What, you may ask, is a poet laureate? A poet laureate is an official poet appointed by a government to promote poetry. Britain's first semi-official Poet Laureate was Ben Johnson, appointed by King James I in 1617. Since 1937, the United States Library of Congress has appointed a Consultant in Poetry, also called a Poet Laureate. But it's not just nations doing the appointing. Many states and cities also designate poets laureate.
From Alabama to Wyoming, the Library of Congress lists the Poets Laureate of each state, including a notation for those states where the position is vacant or doesn't exist. Click on any of the state links to learn more about the current honoree, and a short history of the position in that state. California, for example, established an unofficial Poet Laureate in 1915 with the appointment of Donna Coolbirth. In 2001, the position became official, with poets serving two-year terms. California's current poet, Carol Muske-Dukes, was appointed in 2008.
Here you will find brief bios of all our American Poet Laureates, starting in 1937 with Joseph Auslander. "Auslander, who was born in Philadelphia and graduated Harvard College, was appointed in 1937 as the first Consultant in Poetry without a definite term and served four years. He was noted for his war poems, and his best-known work is 'The Unconquerables' (1943), a collection of poems addressed to the German-occupied countries of Europe."
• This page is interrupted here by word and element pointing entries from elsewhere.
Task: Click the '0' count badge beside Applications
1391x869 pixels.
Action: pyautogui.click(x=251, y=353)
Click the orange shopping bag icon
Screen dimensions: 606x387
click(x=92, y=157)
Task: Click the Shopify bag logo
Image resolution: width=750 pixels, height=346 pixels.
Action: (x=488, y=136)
This section of the Library of Congress site is still under construction, but online guides already exist for US Poets Laureate going back to 1984. Earlier years are still being filled in. Each poet's page includes links to biographical info on the Library of Congress sites, as well as links to external pages about the poet and his work. In the right-hand column, you'll find links to more Poetry Guides, such as Presidents as Poets and Official State Poems. "While forty-two U.S. states have an official poet laureate or state writer, only five states ? Indiana, Massachusetts, New Mexico, Oklahoma, and Tennessee ? have an official state poem."
Carol Ann Duffy is Britain's current Poet Laureate, appointed in 2009. In addition to a short bio, you'll find half a dozen of her poems here, in both audio and written format. If you click on the "read" button, next to the audio icons in the left-hand column, you'll be transported to a page where you can both read the poem and listen to Duffy's recitation. "Poetry and prayer are very similar," she explains. "I write quite a lot of sonnets and I think of them almost as prayers: short and memorable, something you can recite."
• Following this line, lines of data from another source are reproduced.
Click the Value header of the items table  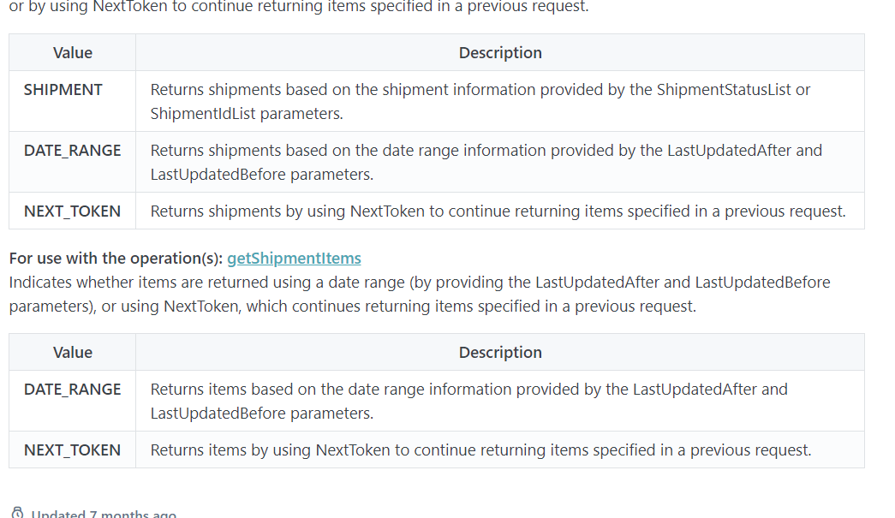pos(72,353)
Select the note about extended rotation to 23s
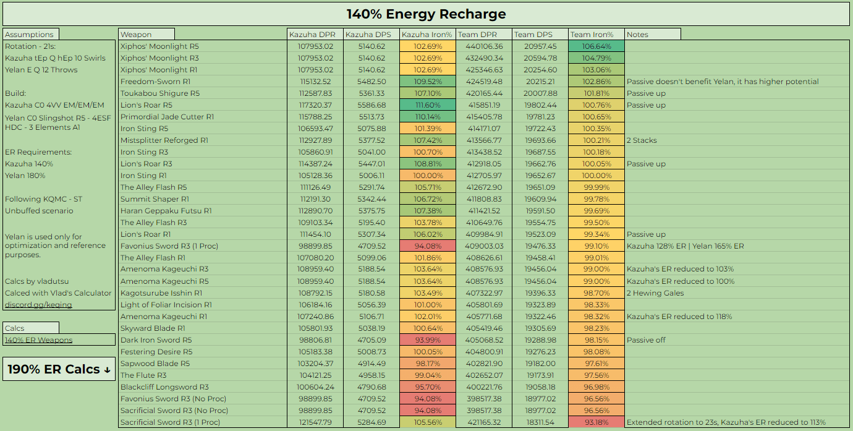 tap(726, 422)
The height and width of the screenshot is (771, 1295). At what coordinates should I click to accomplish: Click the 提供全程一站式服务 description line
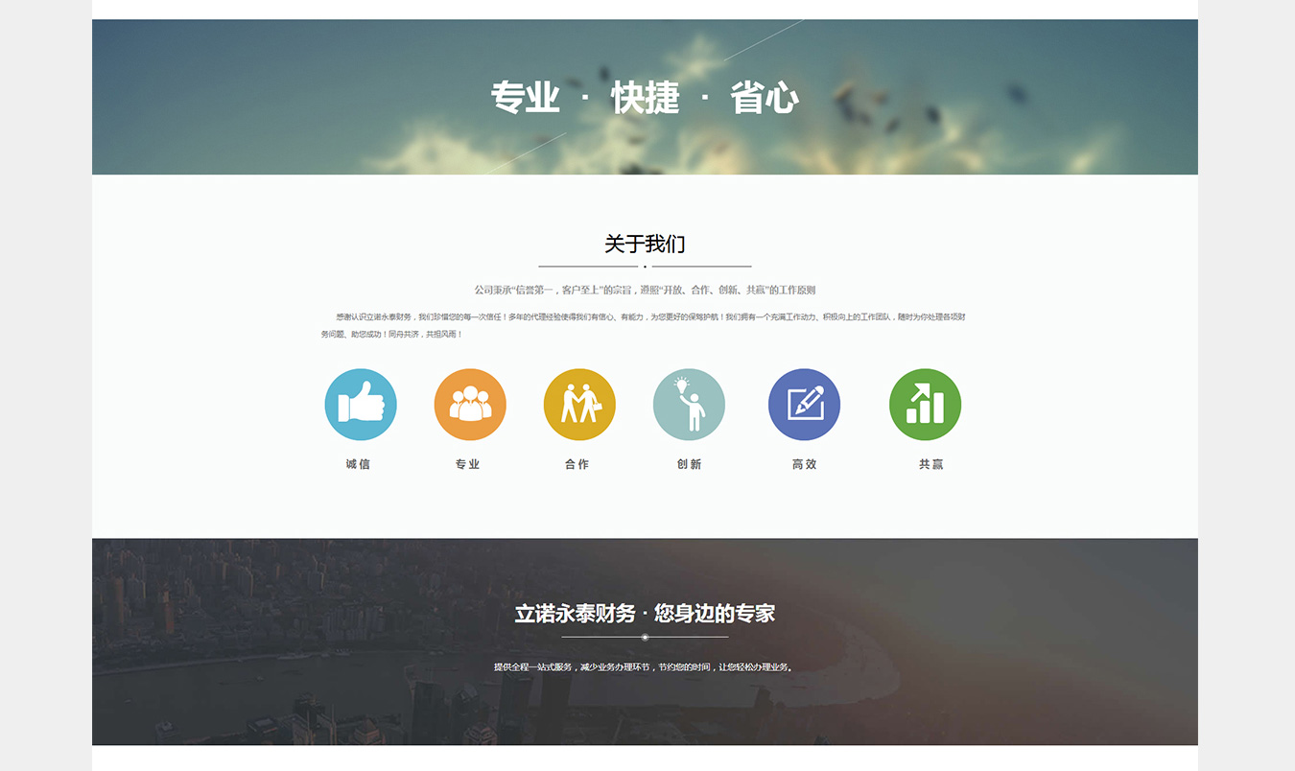[645, 667]
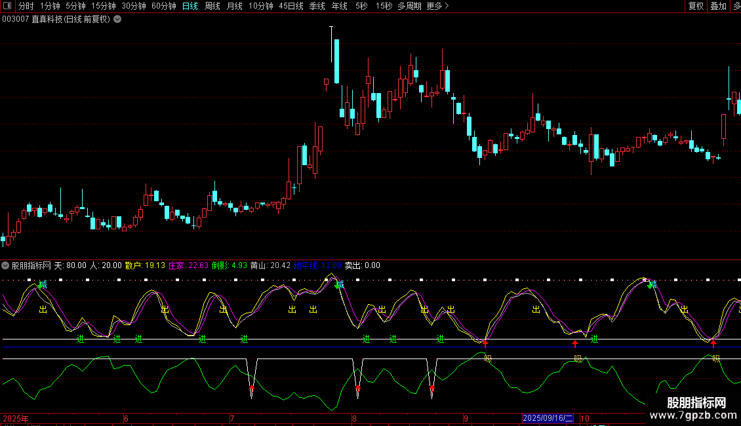Choose the 60分钟 period
Screen dimensions: 741x426
click(x=163, y=6)
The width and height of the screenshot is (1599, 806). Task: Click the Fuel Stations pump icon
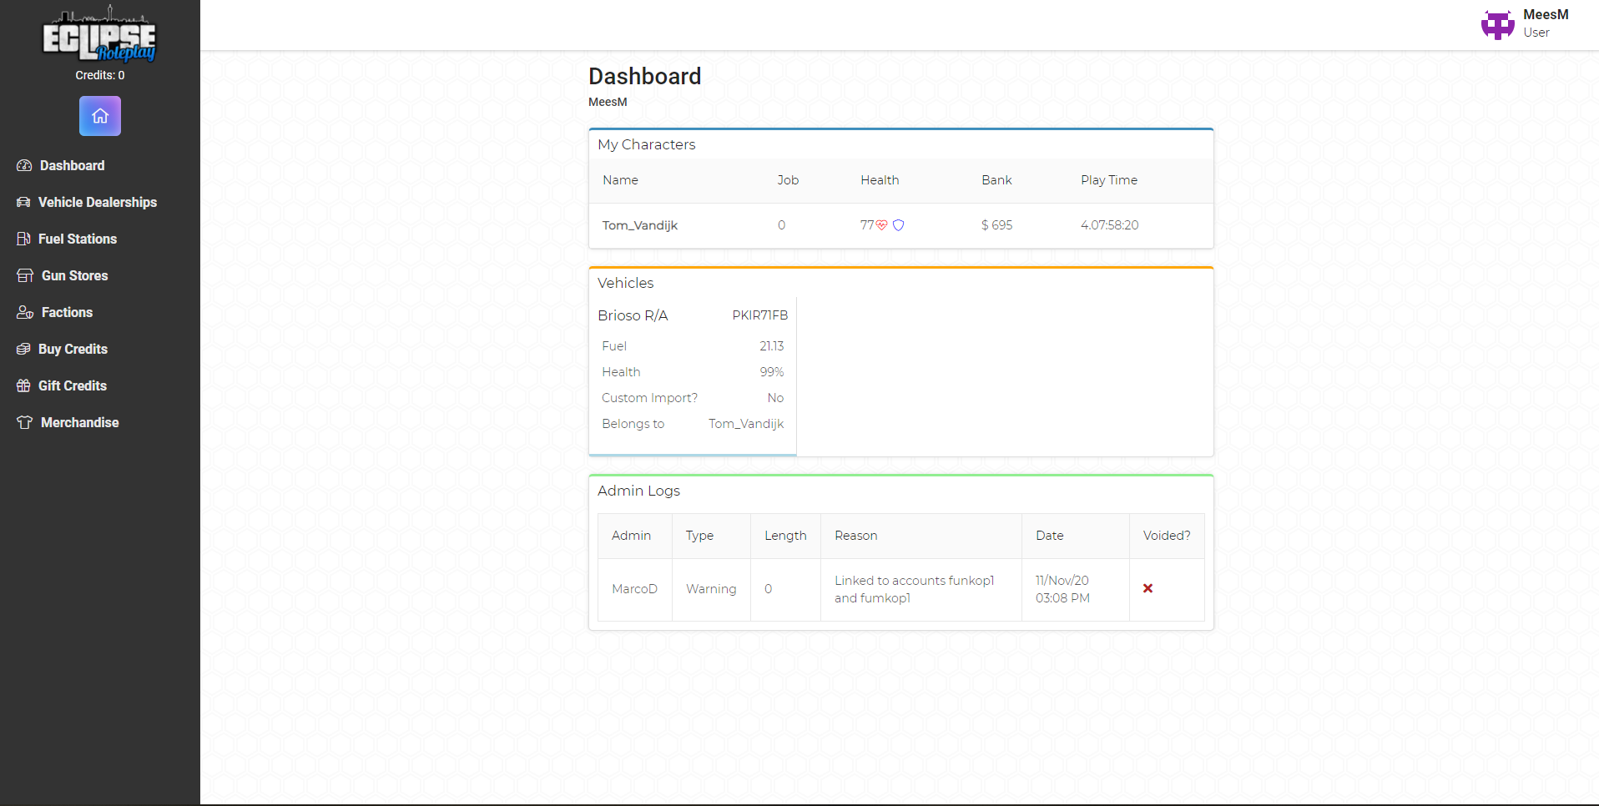pos(23,239)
The current U.S. Poet Laureate, W.S. Merwin, is a practicing Buddhist living in Hawaii. One recurring theme of his work is man's separate from nature. Jay Parini, writing in the Guardian, explains, "The poet [Merwin] sees the consequences of that alienation as disastrous, both for the human race and for the rest of the world." When asked what social role a poet plays in America, Merwin replied, "I think there's a kind of desperate hope built into poetry now that one really wants, hopelessly, to save the world. One is trying to say everything that can be said for the things that one loves while there's still time."